Las Iglesias cristiana y católica le dan a estas frases el significado de haber o no recibido la Gracia Bautismal  y el perdón de sus pecados para estar vivos en la fe de Jesucristo. Ello equivale a que los pecadores, los ateos o los incrédulos están muertos  cuando van a un cementerio a enterrar  a sus seres queridos; son muertos espirituales enterrando a muertos físicos. Ademas si alguien muere físicamente  en estado de Gracia, obtiene la vida eterna.

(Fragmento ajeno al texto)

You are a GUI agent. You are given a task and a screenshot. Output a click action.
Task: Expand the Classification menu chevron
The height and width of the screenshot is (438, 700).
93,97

En  el Cuarto Camino tenemos una interpretación diferente de ambas frases:  Creemos en la existencia de tres cuerpos en el ser humano: Espiritual, astral y físico.  Los dos primeros son sutiles e inmortales. En contraste con el último que es denso y mortal.  No obstante el cuerpo astral puede morir para que nazca el Alma.  Cuando Cristo, afirma que es “El camino, la verdad y la vida” y que “quien cree en mi, aunque este muerto,  vivirá” se refiere a la fe consciente necesaria para engendrar el Alma. Esa es la percepción de la consciencia objetiva y la comprensión de la Verdad del Espíritu   necesaria para desarrollar el embrión de Alma.  Cuando esto sucede el antiguo cuerpo astral desaparece y el hombre se libera del ciclo de reencarnaciones que parecía interminable.

Cuando Cristo afirma que “hay que dejar que los muertos entierren a los muertos” en la Iglesia Cristiana del Cuarto Camino creemos conscientemente que se refiere a todos los seres humanos que no han despertado a la posibilidad de lograr la conciencia objetiva de si mismos y de construir su propia Alma. Ellos nacen y mueren físicamente una y otra vez y renacen muertos o dormidos a la vida del Espíritu. El verdadero y último nacimiento es el del  Alma. Ese nacimiento no se relaciona con la Gracia ni con el Bautizo, ni con la redención del Pecado original ni con el perdón de los pecados mortales.